Dear Ms. Allison: I am so frustrated with my business partner. He got the business as part of a divorce settlement, so I think there’s “baggage” that enters the picture. Every time we disagree, he immediately gets defensive. His approach to communication about problems is to get louder and louder. He talks over me so I can’t complete a sentence. My only choices are yelling back (so no one gets heard), giving in to whatever he wants (why have a partner), or never bringing an idea or topic to the table (so there’s never any real agreement on business issues). He refuses to go to any communication training. My wife said I should think about getting a marriage counselor or permanent mediator. She was laughing, but is that a possibility or do mediators train people how to communicate like professionals? John B., Tulsa Metro Area.
Poor communication is a common struggle for business partners. But that’s where a good business mediator is useful. A skilled business mediator can do a variety of things to make sure both parties are heard.
Managing Communication through Mediation
If necessary, parties can be separated and only one allowed to speak at a time. This can happen in separate rooms where the mediator goes from room to room to listen and relay what is said. It is especially possible when business mediation happens online, such as in a Zoom conference with breakout rooms.
On certain occasions, it helps for others to be in the room.
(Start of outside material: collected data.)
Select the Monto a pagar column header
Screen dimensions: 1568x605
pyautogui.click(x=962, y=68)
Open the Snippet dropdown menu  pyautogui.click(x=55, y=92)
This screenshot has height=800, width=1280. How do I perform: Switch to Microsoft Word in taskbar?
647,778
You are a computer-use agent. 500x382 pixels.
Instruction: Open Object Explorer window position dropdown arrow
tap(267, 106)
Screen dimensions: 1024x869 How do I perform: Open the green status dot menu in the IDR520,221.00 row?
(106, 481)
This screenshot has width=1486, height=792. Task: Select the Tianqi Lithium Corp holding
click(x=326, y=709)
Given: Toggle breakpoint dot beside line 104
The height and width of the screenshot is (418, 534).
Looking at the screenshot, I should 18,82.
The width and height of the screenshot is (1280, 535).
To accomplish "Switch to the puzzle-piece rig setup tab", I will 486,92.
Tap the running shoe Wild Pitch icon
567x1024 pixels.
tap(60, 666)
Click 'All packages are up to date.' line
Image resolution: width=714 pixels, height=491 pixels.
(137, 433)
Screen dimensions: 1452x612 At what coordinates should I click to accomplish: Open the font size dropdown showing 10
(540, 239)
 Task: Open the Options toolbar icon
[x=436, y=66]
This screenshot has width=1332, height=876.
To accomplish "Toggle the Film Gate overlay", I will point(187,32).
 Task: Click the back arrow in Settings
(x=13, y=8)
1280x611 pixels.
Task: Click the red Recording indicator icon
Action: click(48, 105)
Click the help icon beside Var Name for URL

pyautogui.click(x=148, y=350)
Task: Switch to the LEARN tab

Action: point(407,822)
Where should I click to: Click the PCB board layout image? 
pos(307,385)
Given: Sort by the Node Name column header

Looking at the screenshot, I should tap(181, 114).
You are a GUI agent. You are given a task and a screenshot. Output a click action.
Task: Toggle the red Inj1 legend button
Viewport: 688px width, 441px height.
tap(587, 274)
People don’t want to “act out” in front of them. Advisors and other professionals can participate, such as attorneys, financial advisors, even communications experts. They do not take part in making decisions, but they can provide legal and financial perspectives, help people understand the issues, and even help craft a written agreement.
Some people think a business mediator’s role is that of a referee, just putting a stop to conflict by making a decision she believes is fair to both parties. That is absolutely not the case.
Business Partnership Mediation Process
My approach is to put the conflict on the table from all the different perspectives on it and clarify it so all parties agree on what we are addressing. With that clarity, I can then keep all parties focused on their mutual interests. In a partnership conflict, mutual interest will be some version of the “success of their business.”
I guide communication to avoid emotional outbursts so that everyone can talk about the conflict cause(s) and resolution options. Also, I work to keep the conversation focused on moving forward, always toward resolution. I review documents from all “sides” and have private conversations with each partner so each can speak freely. Mediation sessions (in person or via video conference) then give everyone a chance to talk through the problems. I continually offer possible solutions that further the business goals and restore balance to the relationship.
Often, being really heard calms communication. Key questions can be asked in private that allow the root of defensiveness (or hurt) to be addressed. The important thing is to restore communication which means listening as well as speaking.
Through mediation, people often experience how they can communicate better and address their disagreements productively. When partners find success with the mediation approach to problem solving, a business mediator can be engaged for more than one disagreement or controversial business decision, separately, or regularly, if desired.